Small businesses—those with one to 49 employees—gained 79,000 jobs. Within that figure, firms that employ fewer than 20 people gained 43,000 jobs, and firms that have 20 to 49 employees added 36,000 jobs.

Mid-sized businesses—those with 50 to 499 employees—added 66,000 jobs in October. Large businesses accounted for the largest share of employment gains by company size last month with 90,000 added positions.
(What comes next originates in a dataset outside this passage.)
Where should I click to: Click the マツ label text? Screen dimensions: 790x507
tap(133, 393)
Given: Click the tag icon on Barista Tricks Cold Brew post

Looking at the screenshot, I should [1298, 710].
Businesses employing 500 to 999 people added 20,000 positions last month, while companies with 1,000 or more employees accounted for 77 percent of employment growth for large businesses, adding 70,000 of the total 90,000 jobs added by large businesses in October.

"The job market remains healthy and hiring bounced back with one of the best performances we've seen all year," said Ahu Yildirmaz, vice president and co-head of the ADP Research Institute in the release. "Although the service providing sector was hard hit last month due to the weather, we saw significant growth in professional services, especially in the higher paid professional technical jobs. Additionally, small businesses rebounded well from the impact of Hurricanes Harvey and Irma, posting very strong gains."

By sector, the service-providing sector—which has anchored the ADP's job report for eight consecutive months—contributed 63.8 percent (150,000) of October's job gains. The service-providing sector includes jobs in trade/transportation/utilities; information; financial activities, professional and business services; education and health; leisure and hospitality; and other services. Five of the seven sub-sectors experienced growth in October, with only the trade/transportation/utilities and information sub-sectors reporting a decrease of 50,000 and 27,000 jobs, respectively. This is the second consecutive month these sectors have lost jobs.

The professional and business services sub-sector—which includes architecture and engineering firms—has been on an upward trajectory since March. In October, employment picked up again, with 109,000 jobs added in professional and business services, accounting for 72.6 percent of all new jobs added in the service-providing sector.

The goods-producing sector, which includes jobs in natural resources and mining, construction, and manufacturing, added 85,000 jobs in October—showing continued improvement since June when the sector reported net-zero job growth after significant losses in construction and natural resources employment. The construction and manufacturing sub-sectors saw payroll additions of 62,000 and 22,000, respectively in October. Natural resources and mining added 1,000 jobs again in October, after reporting the same increase in September.

ADP's national employment report is often used as a precursor for the monthly Bureau of Labor Statistics jobs report, which, for October, will be released this Friday.